Unfortunately pp is correct that coming by this on the nhs is very tricky at the moment- could you afford private?

beansmeanz · 06/02/2023 17:12

Is he being bullied at school?
Have u asked teachers how he is?
Does he have access to mobile phone gaming? (if he does he is too young and this can have a damaging mental health effect.
Does he do anything in the home to feel a sense of achievement from? (Like cooking a meal or cake with you? a board game, put together DIY furniture, wash the car etc.
Does he enjoy his weekends out and about with you?
How is his diet? are you avoiding sweeteners, sugar, saturated fats?
Does he have a reasonable amount of sleep ? (bed time at 8pm for example).
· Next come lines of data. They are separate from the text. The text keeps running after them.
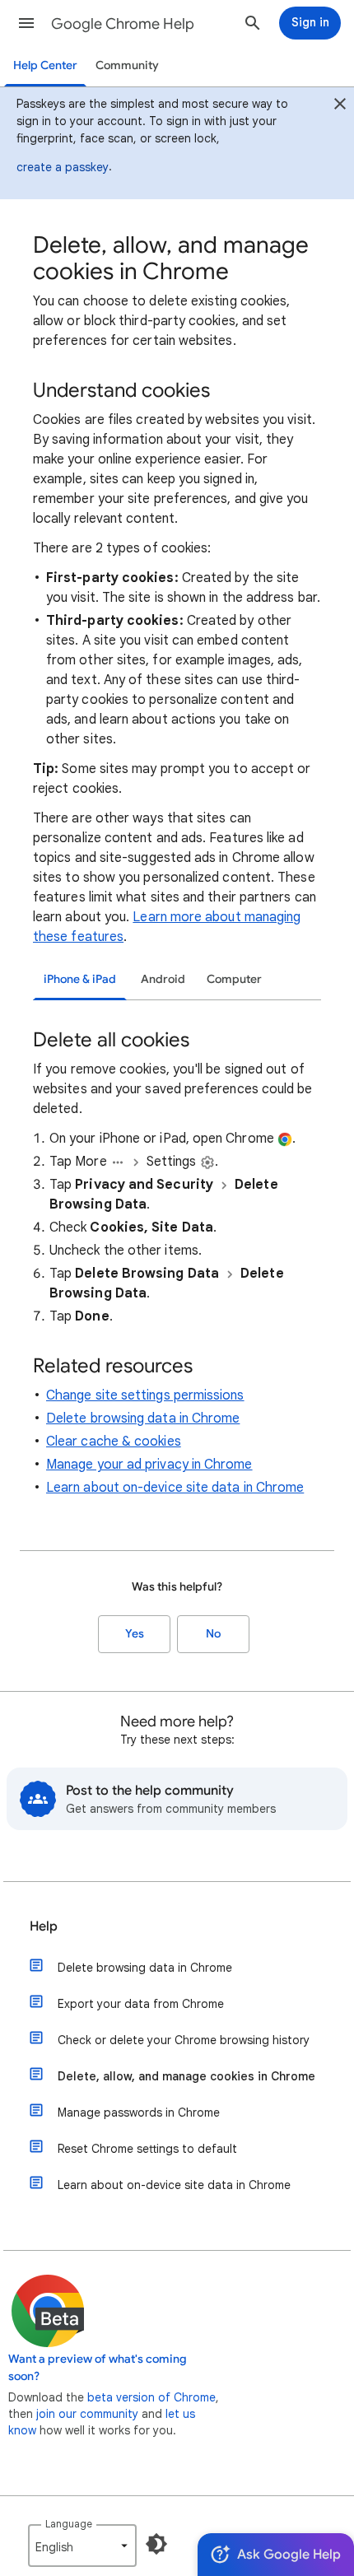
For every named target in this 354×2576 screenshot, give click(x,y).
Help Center (45, 65)
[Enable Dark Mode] (156, 2544)
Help (44, 1926)
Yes (134, 1634)
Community (127, 65)
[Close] (340, 106)
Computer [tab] (234, 979)
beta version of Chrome (151, 2397)
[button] (26, 23)
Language (68, 2524)
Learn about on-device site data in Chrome (175, 1487)
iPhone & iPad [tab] (80, 979)
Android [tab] (163, 979)
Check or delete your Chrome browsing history (184, 2040)
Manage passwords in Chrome (139, 2112)
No (213, 1634)
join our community (87, 2413)
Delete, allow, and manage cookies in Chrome (186, 2076)
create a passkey (62, 167)
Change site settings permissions (145, 1395)
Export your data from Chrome (141, 2003)
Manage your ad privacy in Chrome (149, 1464)
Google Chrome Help (122, 24)
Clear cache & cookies (113, 1441)
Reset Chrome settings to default (147, 2148)
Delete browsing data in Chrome (143, 1418)
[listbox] (82, 2545)
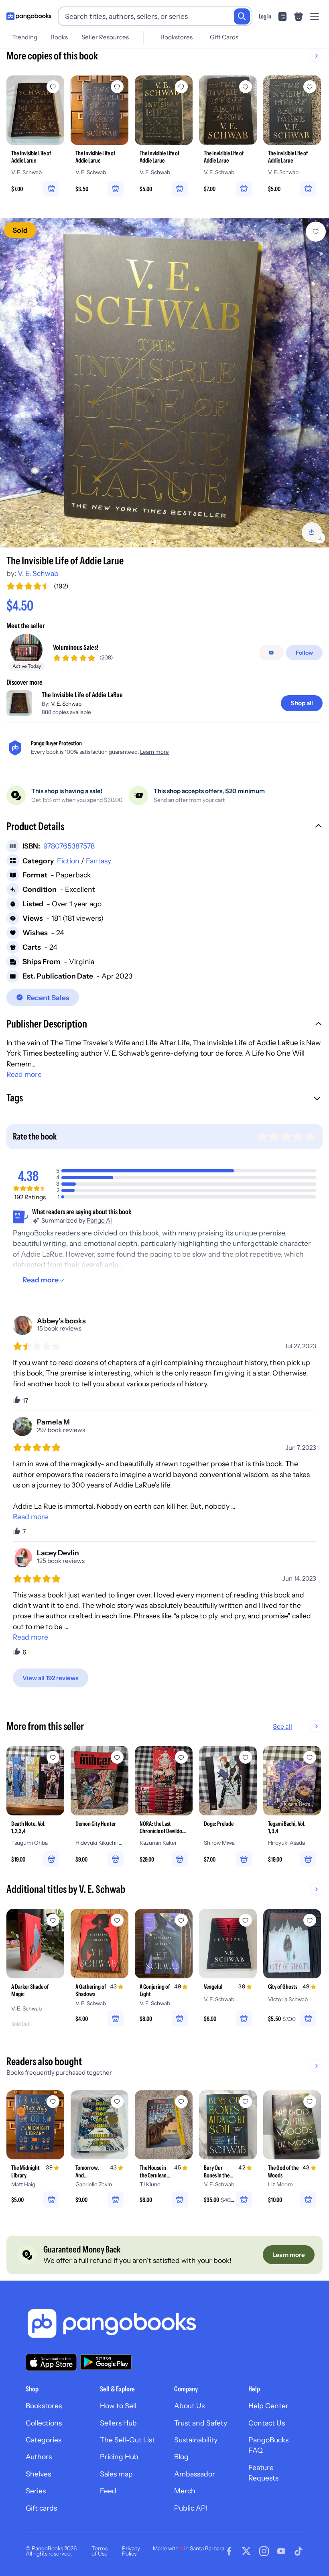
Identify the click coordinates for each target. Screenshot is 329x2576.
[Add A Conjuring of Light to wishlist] (181, 1920)
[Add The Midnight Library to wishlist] (53, 2101)
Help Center (268, 2405)
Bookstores (176, 37)
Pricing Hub (119, 2456)
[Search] (242, 16)
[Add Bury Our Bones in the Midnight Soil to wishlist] (245, 2101)
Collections (44, 2423)
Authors (39, 2456)
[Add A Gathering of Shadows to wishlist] (117, 1920)
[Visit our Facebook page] (229, 2551)
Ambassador (194, 2474)
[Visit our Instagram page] (264, 2551)
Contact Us (266, 2423)
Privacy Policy (131, 2551)
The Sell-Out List (127, 2440)
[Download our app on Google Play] (106, 2362)
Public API (190, 2508)
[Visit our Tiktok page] (298, 2551)
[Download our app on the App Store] (51, 2362)
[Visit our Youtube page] (281, 2551)
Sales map (116, 2474)
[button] (164, 827)
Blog (181, 2456)
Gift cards (41, 2508)
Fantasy (98, 861)
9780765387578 (69, 846)
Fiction (68, 861)
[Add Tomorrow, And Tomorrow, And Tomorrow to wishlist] (117, 2101)
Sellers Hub (118, 2423)
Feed (108, 2490)
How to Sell (118, 2405)
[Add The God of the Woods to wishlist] (309, 2101)
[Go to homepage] (28, 16)
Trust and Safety (200, 2423)
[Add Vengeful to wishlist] (245, 1920)
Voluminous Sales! (75, 647)
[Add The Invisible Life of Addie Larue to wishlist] (316, 232)
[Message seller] (271, 652)
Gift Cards (224, 37)
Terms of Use (99, 2551)
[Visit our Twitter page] (246, 2551)
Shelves (38, 2474)
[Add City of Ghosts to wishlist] (309, 1920)
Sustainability (195, 2440)
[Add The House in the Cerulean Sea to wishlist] (181, 2101)
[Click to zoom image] (164, 382)
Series (36, 2490)
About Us (189, 2405)
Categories (43, 2440)
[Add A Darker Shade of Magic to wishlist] (53, 1920)
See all (282, 1726)
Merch (184, 2490)
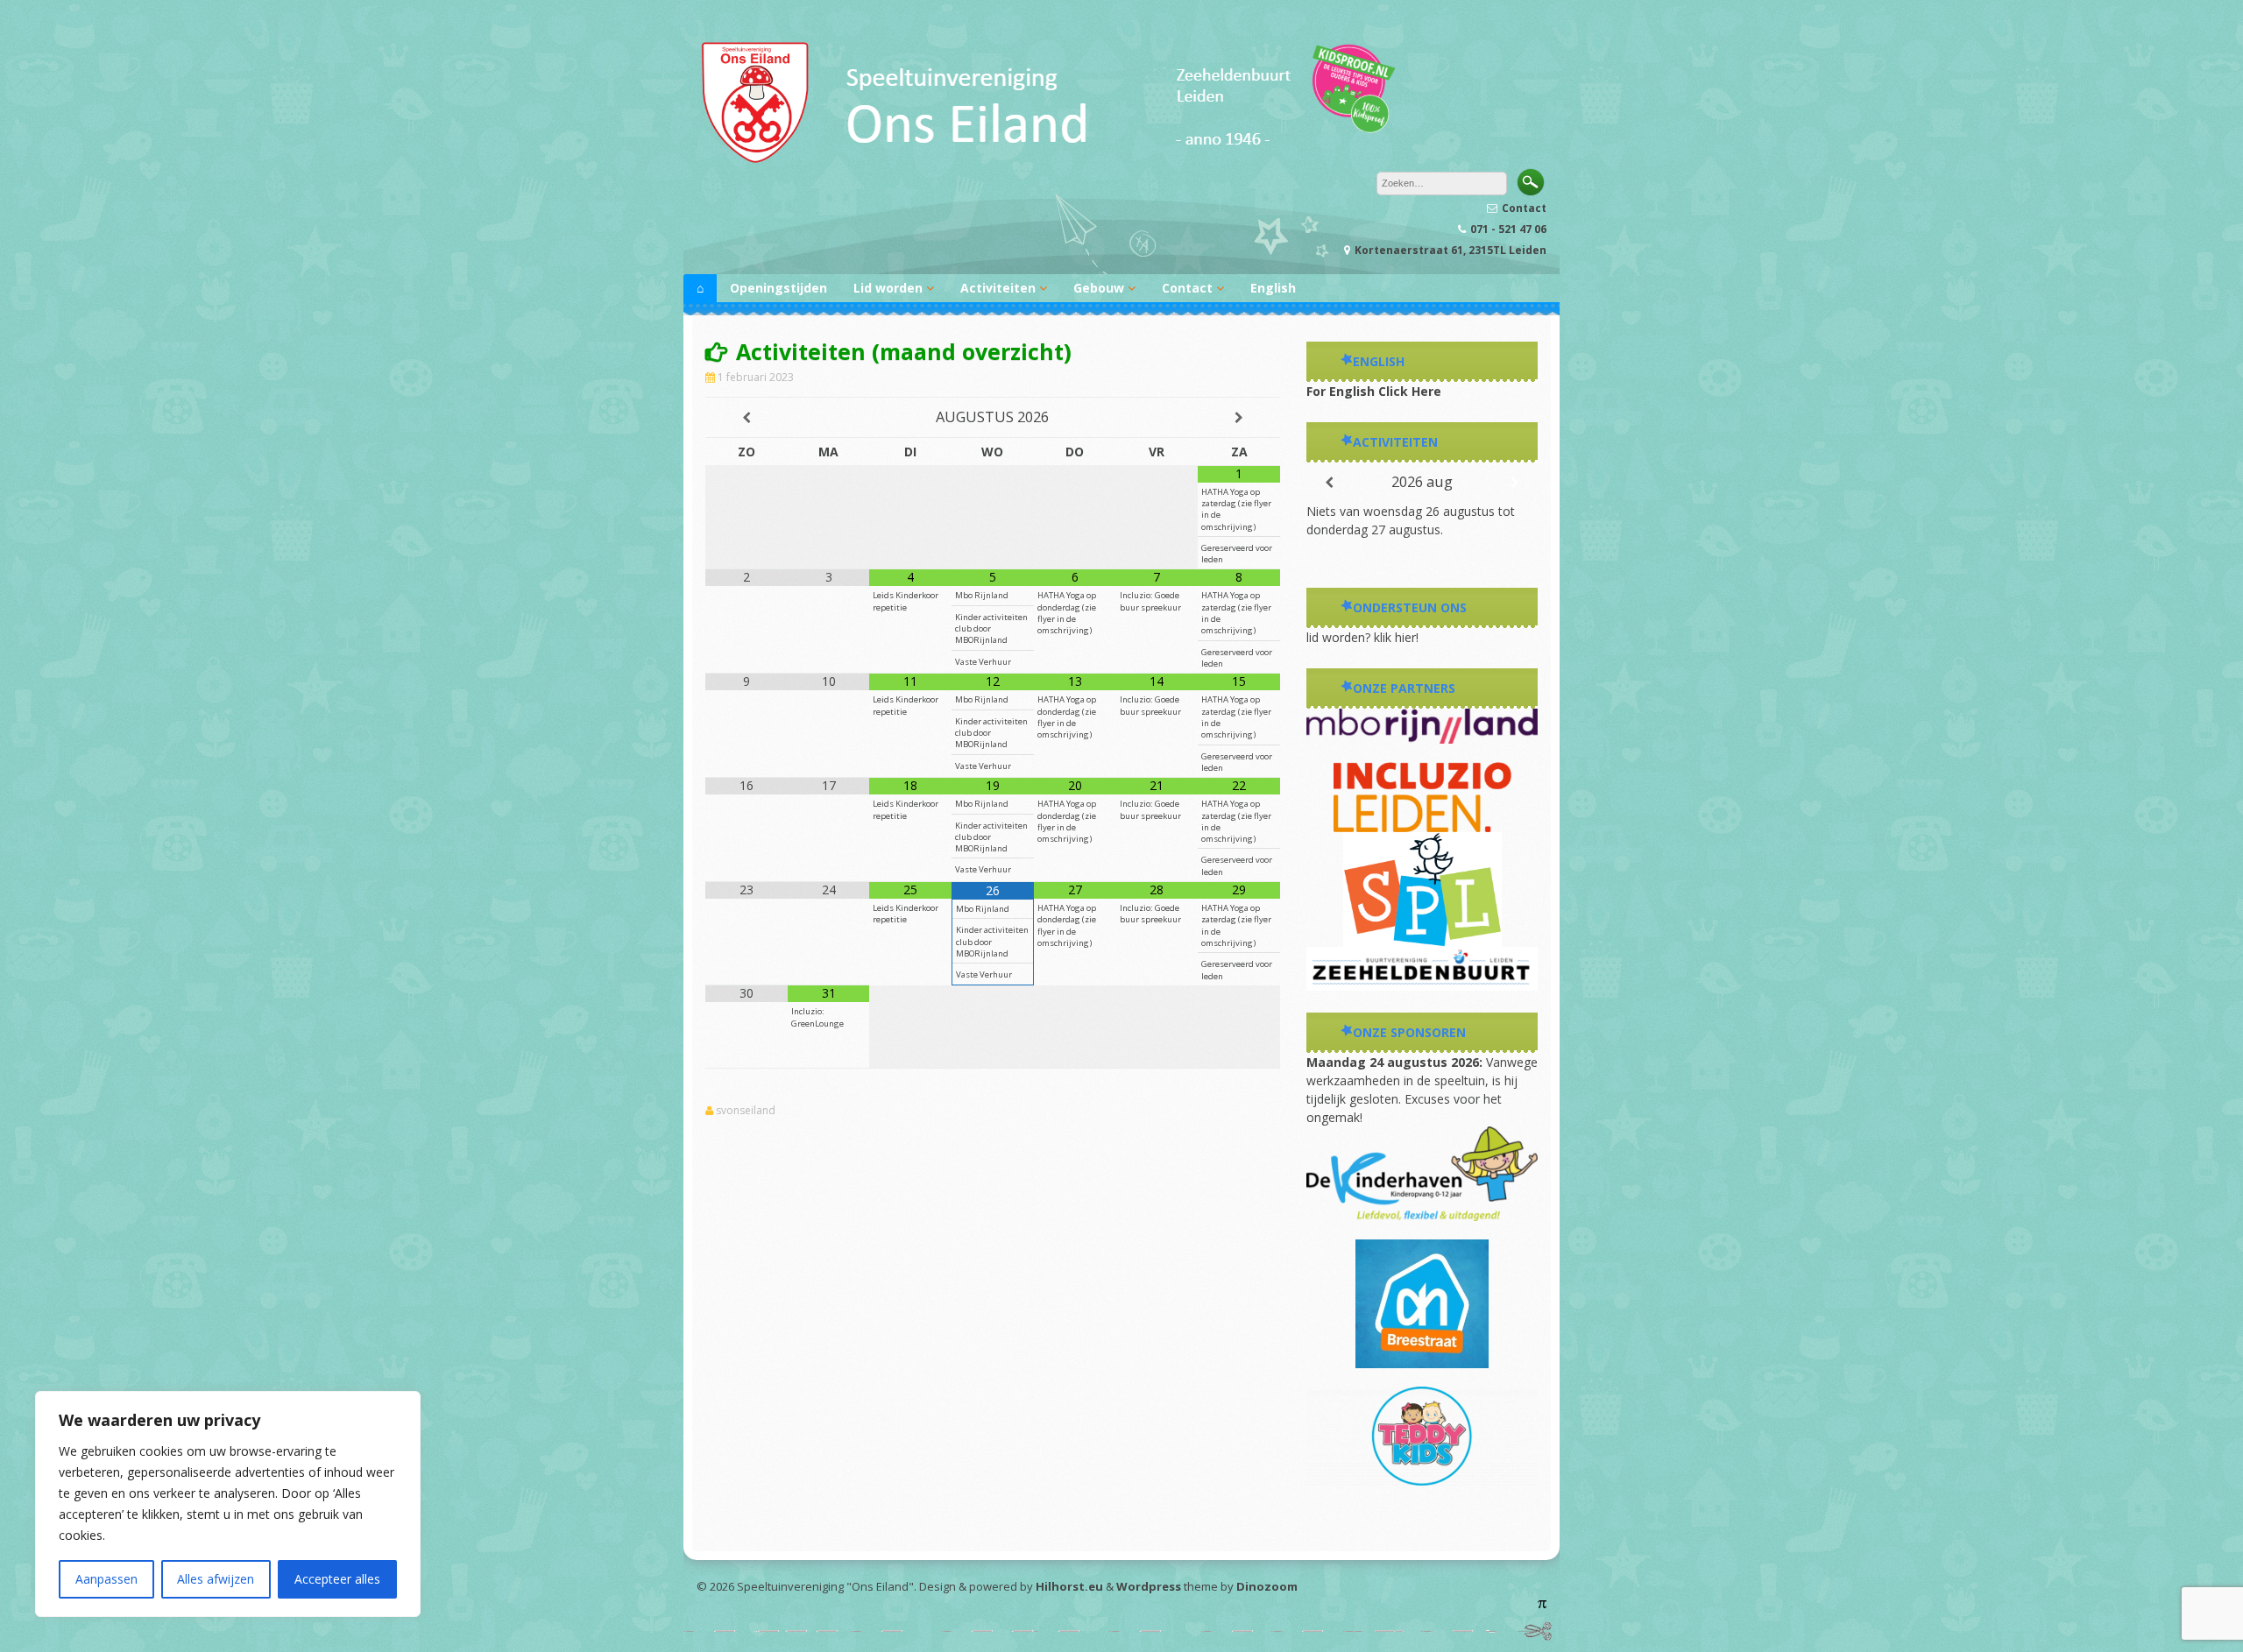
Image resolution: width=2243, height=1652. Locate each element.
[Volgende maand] (1239, 418)
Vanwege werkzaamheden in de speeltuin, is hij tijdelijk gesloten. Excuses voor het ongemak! (1422, 1090)
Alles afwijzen (215, 1579)
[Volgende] (1514, 483)
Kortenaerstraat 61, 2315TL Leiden (1450, 250)
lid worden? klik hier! (1362, 637)
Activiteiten (998, 287)
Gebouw (1098, 287)
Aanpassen (106, 1579)
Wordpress (1148, 1586)
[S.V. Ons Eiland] (1047, 161)
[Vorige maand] (746, 418)
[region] (228, 1504)
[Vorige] (1329, 483)
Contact (1524, 208)
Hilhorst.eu (1069, 1586)
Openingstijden (778, 287)
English (1273, 287)
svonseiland (745, 1111)
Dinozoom (1267, 1586)
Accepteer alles (337, 1579)
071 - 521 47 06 (1508, 229)
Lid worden (888, 287)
difficultlemons · 06/02/2023 17:12

Would you also consider speaking to teachers to see if they've noticed anything or see how he is at school?

Wibblewibble1 · 06/02/2023 17:12

Take him to the GP and get counselling referral done asap.

Slobbet · 06/02/2023 17:15

Well it seems linked to school so best talk to the pastoral team and see what they can come up with. Also his form teacher

Slobbet · 06/02/2023 17:16

He may be able to access counselling through school

Whowhatwherewhenwhynow · 06/02/2023 17:16

oh how sad for you both. Must be awful to feel like that about yourself and awful to know your child is struggling.

I would speak to school and the Gp. I know I’m out local area there is a mental health service (run by Barnardo’s) who work with children with mental health needs. They work with children not meeting CAMHS threashold (or are supposed to but also work where CAMHS should but can’t because of resourcing issues). I wonder if there is similar in your local area? Maybe school can provide some additional support in school as well.

has this just started out of the blue? I wonder if there has been something to trigger it?

beansmeanz · 06/02/2023 17:19

Could be lots of things, could be hormones -

Sometimes all That age group need is to feel a sense of self worth - If they do not feel small personal achievements they may feel un fulfilled (particularly at that age.
Try cooking together - get him to get all the ingredients out - mainly cook the meal with you supervising - and then he can look at that and say "I did that, I feel a sense of achievement"

LittlemissMama67 · 06/02/2023 17:26

Thankyou all, I've spoken to his teacher tonight on the school app and she's putting in a referral to the school mental health and anxiety team. He's out the front with his step dad at the moment learning to ride his new bike and I was going to start dinner but I think I'll wait till he's in and get him to help me. It's a hello fresh dinner so he might enjoy following the recipe card. I'm trying everything to make him happy and he's just not and it's so upsetting. He has a new baby sister who he adores but I wonder if that's a factor. And we had a house fire last year and lived with family for 5 months he's not had an easy run of it lately bless him. And yes he has issues with a certain boy at school. The boy hit him in the face with his book bag on Friday and the teacher said they'd sit down together today and the boy would have to apologise I wonder if he's been thinking about that over the weekend and the boy didn't go into school today. Sometimes when I've been thinking about something that didn't end up happening it's frustrating.